## [TASK TO CARRY OUT]
Print every entry below again. Nothing may differ from the original.

··· PROVIDED MATERIAL ···

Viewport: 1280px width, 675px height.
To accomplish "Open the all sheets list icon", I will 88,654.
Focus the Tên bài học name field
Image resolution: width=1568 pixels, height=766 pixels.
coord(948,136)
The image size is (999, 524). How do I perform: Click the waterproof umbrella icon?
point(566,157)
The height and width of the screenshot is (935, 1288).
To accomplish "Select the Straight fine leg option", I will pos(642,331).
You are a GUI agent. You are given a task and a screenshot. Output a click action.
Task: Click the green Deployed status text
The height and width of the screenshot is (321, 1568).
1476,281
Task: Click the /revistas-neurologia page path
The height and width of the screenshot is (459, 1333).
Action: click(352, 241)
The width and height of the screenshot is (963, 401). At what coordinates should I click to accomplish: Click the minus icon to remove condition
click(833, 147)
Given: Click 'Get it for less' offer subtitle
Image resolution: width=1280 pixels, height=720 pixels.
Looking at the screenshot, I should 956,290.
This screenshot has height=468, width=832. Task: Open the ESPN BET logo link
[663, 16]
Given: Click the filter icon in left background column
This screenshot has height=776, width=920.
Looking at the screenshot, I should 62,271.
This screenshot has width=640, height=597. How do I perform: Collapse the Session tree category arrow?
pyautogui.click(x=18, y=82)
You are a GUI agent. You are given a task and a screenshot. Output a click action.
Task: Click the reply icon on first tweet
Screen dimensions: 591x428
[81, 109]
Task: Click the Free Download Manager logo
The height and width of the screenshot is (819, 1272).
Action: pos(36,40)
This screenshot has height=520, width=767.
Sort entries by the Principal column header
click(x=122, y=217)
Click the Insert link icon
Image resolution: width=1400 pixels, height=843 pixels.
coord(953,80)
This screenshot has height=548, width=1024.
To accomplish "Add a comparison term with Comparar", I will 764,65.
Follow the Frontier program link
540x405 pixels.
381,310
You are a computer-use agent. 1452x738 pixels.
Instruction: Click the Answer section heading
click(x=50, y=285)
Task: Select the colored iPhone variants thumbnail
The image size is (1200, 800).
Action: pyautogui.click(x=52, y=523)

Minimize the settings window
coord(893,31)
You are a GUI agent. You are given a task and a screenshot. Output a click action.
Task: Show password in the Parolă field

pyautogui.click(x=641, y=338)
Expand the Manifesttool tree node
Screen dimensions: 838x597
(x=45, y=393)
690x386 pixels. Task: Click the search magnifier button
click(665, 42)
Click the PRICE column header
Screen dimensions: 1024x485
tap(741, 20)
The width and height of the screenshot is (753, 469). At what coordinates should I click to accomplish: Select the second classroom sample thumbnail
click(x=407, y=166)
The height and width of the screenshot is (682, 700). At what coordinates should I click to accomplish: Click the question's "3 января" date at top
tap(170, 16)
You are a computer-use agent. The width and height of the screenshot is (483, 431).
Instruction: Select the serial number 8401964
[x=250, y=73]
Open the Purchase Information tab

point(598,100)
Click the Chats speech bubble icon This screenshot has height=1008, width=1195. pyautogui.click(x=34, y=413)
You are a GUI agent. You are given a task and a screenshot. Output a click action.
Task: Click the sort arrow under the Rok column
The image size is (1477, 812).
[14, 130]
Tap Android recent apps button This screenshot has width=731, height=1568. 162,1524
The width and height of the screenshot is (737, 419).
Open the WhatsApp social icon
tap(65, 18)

···

## [ANSWER SPACE]
Viewport: 1280px width, 675px height.
To accomplish "Open the all sheets list icon", I will 88,654.
Focus the Tên bài học name field
Image resolution: width=1568 pixels, height=766 pixels.
coord(948,136)
The image size is (999, 524). How do I perform: Click the waterproof umbrella icon?
point(566,157)
The height and width of the screenshot is (935, 1288).
To accomplish "Select the Straight fine leg option", I will pos(642,331).
You are a GUI agent. You are given a task and a screenshot. Output a click action.
Task: Click the green Deployed status text
The height and width of the screenshot is (321, 1568).
1476,281
Task: Click the /revistas-neurologia page path
The height and width of the screenshot is (459, 1333).
Action: click(352, 241)
The width and height of the screenshot is (963, 401). At what coordinates should I click to accomplish: Click the minus icon to remove condition
click(833, 147)
Given: Click 'Get it for less' offer subtitle
Image resolution: width=1280 pixels, height=720 pixels.
Looking at the screenshot, I should 956,290.
This screenshot has height=468, width=832. Task: Open the ESPN BET logo link
[663, 16]
Given: Click the filter icon in left background column
This screenshot has height=776, width=920.
Looking at the screenshot, I should 62,271.
This screenshot has width=640, height=597. How do I perform: Collapse the Session tree category arrow?
pyautogui.click(x=18, y=82)
You are a GUI agent. You are given a task and a screenshot. Output a click action.
Task: Click the reply icon on first tweet
Screen dimensions: 591x428
[81, 109]
Task: Click the Free Download Manager logo
The height and width of the screenshot is (819, 1272).
Action: pos(36,40)
This screenshot has height=520, width=767.
Sort entries by the Principal column header
click(x=122, y=217)
Click the Insert link icon
Image resolution: width=1400 pixels, height=843 pixels.
coord(953,80)
This screenshot has height=548, width=1024.
To accomplish "Add a comparison term with Comparar", I will 764,65.
Follow the Frontier program link
540x405 pixels.
381,310
You are a computer-use agent. 1452x738 pixels.
Instruction: Click the Answer section heading
click(x=50, y=285)
Task: Select the colored iPhone variants thumbnail
The image size is (1200, 800).
Action: pyautogui.click(x=52, y=523)

Minimize the settings window
coord(893,31)
You are a GUI agent. You are given a task and a screenshot. Output a click action.
Task: Show password in the Parolă field

pyautogui.click(x=641, y=338)
Expand the Manifesttool tree node
Screen dimensions: 838x597
(x=45, y=393)
690x386 pixels. Task: Click the search magnifier button
click(665, 42)
Click the PRICE column header
Screen dimensions: 1024x485
tap(741, 20)
The width and height of the screenshot is (753, 469). At what coordinates should I click to accomplish: Select the second classroom sample thumbnail
click(x=407, y=166)
The height and width of the screenshot is (682, 700). At what coordinates should I click to accomplish: Click the question's "3 января" date at top
tap(170, 16)
You are a computer-use agent. The width and height of the screenshot is (483, 431).
Instruction: Select the serial number 8401964
[x=250, y=73]
Open the Purchase Information tab

point(598,100)
Click the Chats speech bubble icon This screenshot has height=1008, width=1195. pyautogui.click(x=34, y=413)
You are a GUI agent. You are given a task and a screenshot. Output a click action.
Task: Click the sort arrow under the Rok column
The image size is (1477, 812).
[14, 130]
Tap Android recent apps button This screenshot has width=731, height=1568. 162,1524
The width and height of the screenshot is (737, 419).
Open the WhatsApp social icon
tap(65, 18)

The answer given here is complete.